• Work to be completed: Retype, without changes or pictures, only the lines that begin at the one containing "Task: Open the Data ribbon tab" and end at the last line of the records that follow.

• Recorded information:
---------------

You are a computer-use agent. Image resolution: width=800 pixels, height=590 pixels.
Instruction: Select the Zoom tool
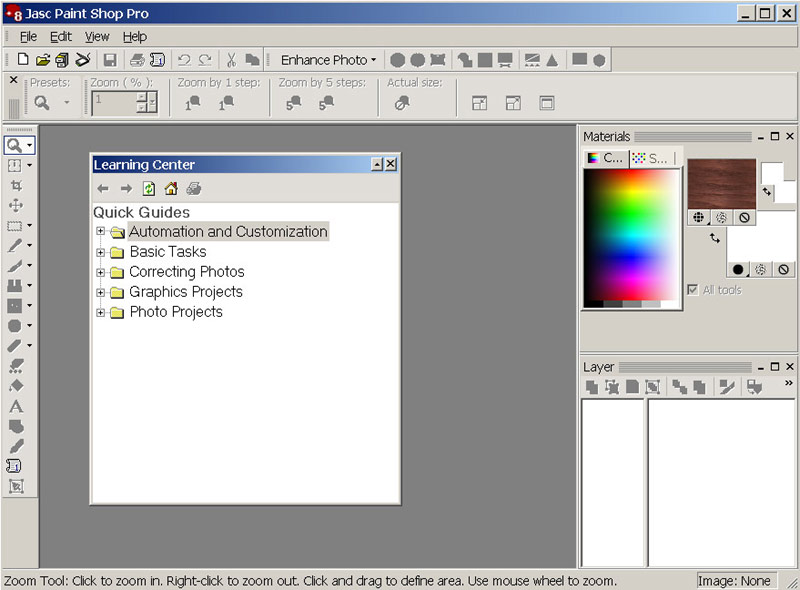12,145
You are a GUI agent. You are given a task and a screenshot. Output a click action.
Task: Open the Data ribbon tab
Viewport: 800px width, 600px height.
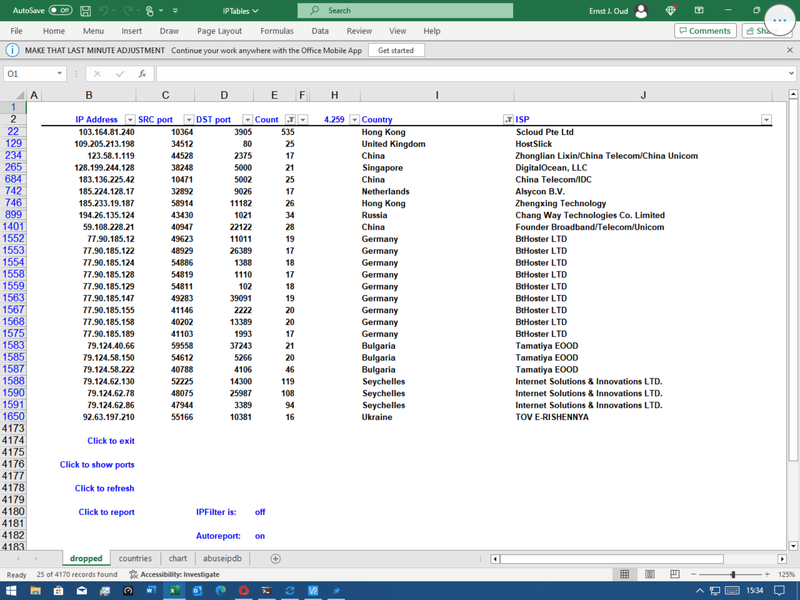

---------------

• Your solution:
Task: Open the Data ribbon tab
Viewport: 800px width, 600px height.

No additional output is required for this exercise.